Supplied information section start

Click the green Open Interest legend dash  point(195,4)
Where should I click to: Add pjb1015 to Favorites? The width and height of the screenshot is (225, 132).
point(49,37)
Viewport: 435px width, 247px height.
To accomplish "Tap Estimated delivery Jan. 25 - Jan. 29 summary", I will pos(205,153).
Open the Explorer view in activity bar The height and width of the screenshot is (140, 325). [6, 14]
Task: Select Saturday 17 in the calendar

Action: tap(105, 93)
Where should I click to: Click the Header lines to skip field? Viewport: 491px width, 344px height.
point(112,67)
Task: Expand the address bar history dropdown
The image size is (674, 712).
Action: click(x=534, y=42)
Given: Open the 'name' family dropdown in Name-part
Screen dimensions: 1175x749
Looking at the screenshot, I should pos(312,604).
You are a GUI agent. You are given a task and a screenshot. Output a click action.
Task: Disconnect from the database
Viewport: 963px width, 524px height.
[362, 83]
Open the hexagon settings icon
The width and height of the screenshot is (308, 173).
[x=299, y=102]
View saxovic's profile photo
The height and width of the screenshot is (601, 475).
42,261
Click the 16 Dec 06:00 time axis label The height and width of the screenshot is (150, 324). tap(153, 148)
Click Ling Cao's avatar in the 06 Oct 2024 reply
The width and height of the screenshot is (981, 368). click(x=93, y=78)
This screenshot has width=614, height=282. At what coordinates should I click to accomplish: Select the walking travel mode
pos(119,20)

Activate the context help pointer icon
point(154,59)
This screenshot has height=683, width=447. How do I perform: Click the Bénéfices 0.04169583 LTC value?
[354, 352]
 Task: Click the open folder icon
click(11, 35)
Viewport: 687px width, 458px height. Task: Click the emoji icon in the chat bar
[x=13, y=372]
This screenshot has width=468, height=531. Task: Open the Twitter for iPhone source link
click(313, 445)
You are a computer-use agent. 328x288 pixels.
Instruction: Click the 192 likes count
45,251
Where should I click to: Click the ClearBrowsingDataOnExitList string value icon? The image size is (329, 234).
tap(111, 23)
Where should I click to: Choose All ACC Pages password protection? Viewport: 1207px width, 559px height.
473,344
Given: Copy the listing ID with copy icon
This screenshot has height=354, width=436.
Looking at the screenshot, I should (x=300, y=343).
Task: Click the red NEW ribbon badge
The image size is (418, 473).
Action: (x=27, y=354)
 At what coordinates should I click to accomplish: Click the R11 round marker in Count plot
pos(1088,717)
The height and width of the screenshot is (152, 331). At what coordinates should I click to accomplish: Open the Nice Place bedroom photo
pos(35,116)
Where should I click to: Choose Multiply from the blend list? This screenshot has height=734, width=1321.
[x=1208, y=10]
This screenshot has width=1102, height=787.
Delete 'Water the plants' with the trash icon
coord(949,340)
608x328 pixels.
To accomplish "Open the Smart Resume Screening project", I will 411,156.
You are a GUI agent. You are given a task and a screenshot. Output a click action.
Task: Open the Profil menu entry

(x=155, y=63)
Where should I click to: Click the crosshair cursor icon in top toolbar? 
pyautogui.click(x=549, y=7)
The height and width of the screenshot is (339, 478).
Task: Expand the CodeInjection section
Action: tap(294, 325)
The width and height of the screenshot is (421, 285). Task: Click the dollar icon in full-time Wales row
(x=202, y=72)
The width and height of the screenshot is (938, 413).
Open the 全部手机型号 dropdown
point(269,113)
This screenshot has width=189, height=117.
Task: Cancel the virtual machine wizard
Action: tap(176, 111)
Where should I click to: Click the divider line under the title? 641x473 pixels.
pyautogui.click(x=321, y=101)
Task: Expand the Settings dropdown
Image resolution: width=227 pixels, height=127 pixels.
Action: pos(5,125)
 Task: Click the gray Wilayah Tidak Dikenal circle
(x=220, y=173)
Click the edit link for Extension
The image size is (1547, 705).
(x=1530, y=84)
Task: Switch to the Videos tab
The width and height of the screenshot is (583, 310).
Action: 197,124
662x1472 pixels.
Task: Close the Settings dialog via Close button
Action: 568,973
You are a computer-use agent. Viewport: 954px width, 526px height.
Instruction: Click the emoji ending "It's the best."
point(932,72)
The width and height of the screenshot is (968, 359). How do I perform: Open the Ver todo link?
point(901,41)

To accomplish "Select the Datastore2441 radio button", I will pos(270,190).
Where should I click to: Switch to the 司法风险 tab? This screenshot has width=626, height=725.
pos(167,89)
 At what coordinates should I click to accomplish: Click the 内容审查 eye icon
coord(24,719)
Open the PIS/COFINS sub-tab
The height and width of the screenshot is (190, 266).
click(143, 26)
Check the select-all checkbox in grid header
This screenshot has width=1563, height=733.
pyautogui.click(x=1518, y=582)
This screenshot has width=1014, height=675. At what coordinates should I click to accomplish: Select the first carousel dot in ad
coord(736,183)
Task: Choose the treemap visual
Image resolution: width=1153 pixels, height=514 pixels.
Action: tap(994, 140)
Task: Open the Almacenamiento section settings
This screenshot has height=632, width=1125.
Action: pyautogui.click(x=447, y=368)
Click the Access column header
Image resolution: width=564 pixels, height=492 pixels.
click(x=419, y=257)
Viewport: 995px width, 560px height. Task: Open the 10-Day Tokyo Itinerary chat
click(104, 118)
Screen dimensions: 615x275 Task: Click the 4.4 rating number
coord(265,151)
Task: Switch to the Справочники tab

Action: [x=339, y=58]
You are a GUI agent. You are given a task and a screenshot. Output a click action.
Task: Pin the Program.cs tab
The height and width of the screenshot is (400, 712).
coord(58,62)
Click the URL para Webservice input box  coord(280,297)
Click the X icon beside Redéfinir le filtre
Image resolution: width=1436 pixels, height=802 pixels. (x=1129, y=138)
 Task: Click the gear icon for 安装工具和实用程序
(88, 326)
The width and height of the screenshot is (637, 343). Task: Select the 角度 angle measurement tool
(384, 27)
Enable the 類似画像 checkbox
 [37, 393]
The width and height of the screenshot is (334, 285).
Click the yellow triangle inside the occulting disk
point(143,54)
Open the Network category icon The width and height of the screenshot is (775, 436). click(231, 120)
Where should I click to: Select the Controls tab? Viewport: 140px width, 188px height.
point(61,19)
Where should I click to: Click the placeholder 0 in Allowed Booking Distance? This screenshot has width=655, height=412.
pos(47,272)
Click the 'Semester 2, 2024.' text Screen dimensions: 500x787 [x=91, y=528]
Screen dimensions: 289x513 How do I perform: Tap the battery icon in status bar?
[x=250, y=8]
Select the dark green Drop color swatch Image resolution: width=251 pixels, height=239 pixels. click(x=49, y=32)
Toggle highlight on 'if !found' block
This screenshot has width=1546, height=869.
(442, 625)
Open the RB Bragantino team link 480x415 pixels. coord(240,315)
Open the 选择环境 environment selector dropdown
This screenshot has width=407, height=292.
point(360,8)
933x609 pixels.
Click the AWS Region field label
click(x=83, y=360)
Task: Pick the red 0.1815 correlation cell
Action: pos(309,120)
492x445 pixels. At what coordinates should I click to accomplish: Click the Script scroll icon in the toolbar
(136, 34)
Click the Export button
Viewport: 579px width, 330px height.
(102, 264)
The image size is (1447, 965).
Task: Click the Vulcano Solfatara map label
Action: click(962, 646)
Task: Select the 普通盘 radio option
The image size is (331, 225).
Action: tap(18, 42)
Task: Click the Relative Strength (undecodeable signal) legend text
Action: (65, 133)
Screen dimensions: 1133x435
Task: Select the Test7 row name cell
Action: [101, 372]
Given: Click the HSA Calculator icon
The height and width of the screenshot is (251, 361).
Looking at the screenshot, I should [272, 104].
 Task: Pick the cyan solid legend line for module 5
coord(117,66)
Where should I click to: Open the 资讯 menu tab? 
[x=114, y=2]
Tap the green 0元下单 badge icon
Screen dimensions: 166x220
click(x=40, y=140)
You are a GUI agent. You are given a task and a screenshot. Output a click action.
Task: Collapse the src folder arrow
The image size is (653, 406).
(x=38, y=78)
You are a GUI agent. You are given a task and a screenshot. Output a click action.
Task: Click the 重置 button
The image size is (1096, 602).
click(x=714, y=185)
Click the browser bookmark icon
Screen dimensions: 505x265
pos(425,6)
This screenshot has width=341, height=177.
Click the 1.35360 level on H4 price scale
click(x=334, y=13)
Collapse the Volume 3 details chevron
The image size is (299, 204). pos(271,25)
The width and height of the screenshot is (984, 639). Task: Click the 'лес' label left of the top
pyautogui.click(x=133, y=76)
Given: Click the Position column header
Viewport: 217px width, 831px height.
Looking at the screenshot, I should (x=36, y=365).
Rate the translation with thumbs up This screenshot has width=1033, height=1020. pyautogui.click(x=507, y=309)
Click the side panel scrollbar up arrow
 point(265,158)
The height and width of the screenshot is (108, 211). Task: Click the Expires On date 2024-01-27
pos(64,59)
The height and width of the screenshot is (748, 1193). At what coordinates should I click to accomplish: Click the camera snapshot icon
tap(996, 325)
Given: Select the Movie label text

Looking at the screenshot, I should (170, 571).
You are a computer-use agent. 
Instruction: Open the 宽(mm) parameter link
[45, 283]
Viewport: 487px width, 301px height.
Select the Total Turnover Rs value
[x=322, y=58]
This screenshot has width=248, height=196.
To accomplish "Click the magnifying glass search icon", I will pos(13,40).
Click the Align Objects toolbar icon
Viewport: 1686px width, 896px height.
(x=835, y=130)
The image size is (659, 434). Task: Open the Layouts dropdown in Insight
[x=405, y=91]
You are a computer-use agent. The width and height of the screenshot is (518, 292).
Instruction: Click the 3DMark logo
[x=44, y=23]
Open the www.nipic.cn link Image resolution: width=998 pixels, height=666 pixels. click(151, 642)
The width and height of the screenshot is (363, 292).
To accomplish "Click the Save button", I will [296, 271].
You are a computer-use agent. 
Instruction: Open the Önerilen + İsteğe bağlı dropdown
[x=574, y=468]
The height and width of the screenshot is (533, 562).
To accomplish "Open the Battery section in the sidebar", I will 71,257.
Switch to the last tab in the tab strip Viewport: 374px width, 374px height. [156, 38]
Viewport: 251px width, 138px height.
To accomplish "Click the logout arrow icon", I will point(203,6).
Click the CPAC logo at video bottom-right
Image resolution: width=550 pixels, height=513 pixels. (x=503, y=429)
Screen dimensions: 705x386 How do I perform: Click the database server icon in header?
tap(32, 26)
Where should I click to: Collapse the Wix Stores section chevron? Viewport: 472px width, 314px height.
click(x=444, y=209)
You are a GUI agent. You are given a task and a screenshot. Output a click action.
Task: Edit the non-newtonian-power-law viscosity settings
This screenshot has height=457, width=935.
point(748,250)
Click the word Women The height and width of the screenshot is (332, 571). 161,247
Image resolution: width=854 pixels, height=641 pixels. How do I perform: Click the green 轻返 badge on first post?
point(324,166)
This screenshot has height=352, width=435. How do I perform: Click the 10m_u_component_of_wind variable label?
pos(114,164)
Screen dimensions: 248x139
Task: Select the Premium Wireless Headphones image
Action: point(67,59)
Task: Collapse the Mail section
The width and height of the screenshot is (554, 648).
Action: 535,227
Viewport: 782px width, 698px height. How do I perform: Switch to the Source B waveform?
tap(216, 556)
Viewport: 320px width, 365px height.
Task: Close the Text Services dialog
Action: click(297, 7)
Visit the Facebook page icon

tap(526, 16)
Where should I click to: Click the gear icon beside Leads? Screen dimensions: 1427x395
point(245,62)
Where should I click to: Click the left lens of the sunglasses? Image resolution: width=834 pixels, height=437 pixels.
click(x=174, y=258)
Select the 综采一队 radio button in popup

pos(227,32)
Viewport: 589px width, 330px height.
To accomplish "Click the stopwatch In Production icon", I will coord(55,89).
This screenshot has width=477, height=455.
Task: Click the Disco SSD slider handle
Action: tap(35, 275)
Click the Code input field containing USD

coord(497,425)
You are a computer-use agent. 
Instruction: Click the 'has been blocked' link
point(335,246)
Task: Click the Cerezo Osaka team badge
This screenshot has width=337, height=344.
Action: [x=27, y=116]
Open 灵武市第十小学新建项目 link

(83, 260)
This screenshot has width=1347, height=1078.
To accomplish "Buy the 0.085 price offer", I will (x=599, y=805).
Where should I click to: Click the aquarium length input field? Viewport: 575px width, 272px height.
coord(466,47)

Supplied information section end

**Task**
Which of the lines above include the word "column"? Copy each of them.

**Task answer**
Click the Access column header
Given: Click the Position column header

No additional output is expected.